▶ _Available records_:
========

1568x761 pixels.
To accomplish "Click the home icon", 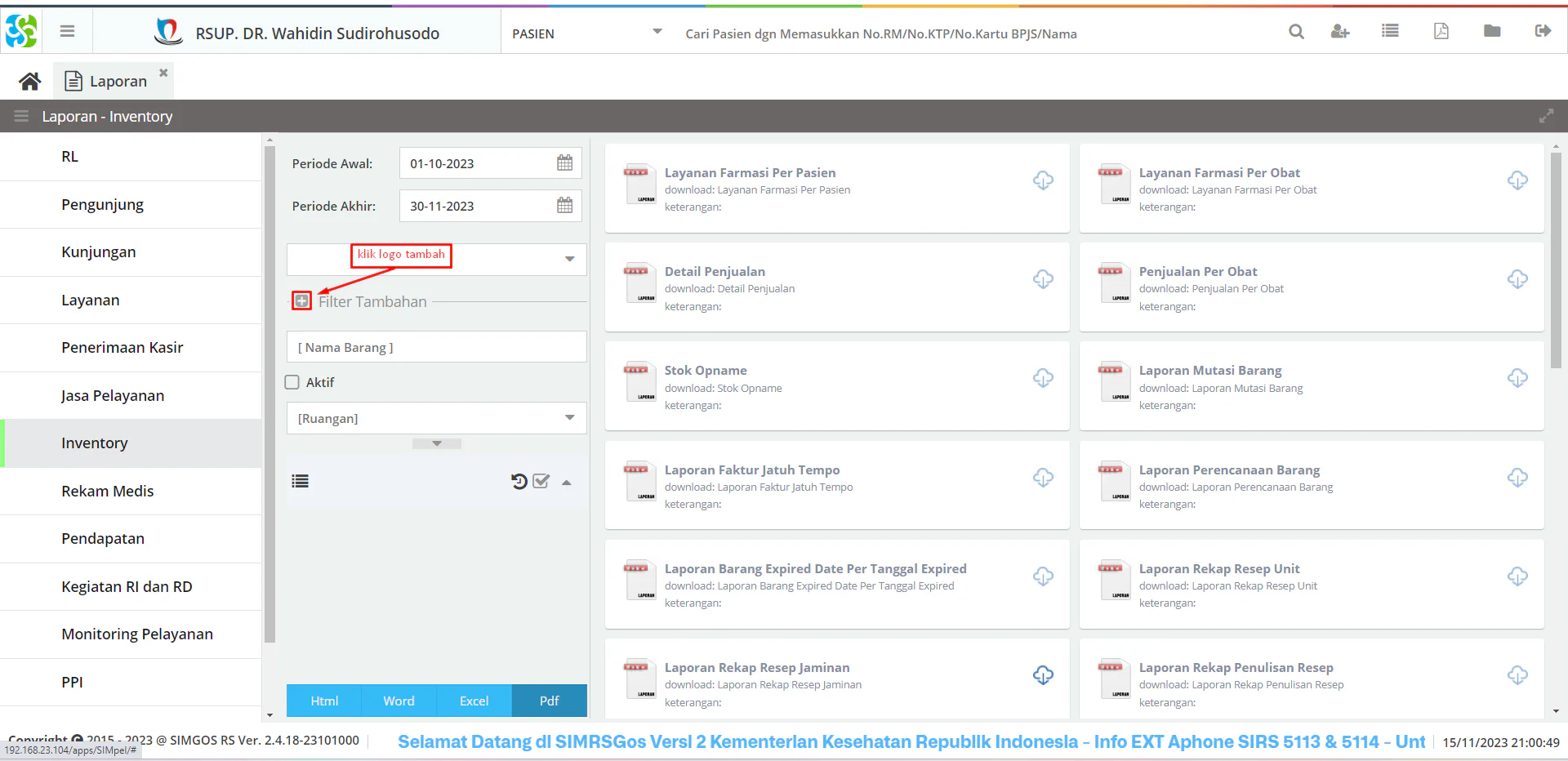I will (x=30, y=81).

========

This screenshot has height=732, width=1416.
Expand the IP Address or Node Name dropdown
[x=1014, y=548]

========

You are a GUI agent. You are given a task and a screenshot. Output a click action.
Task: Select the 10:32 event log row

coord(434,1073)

========

▶ _What you will do_: Tally the lines in the entries above that contain the string "screenshot". Reply with the count alone.

▶ _Written answer_: 2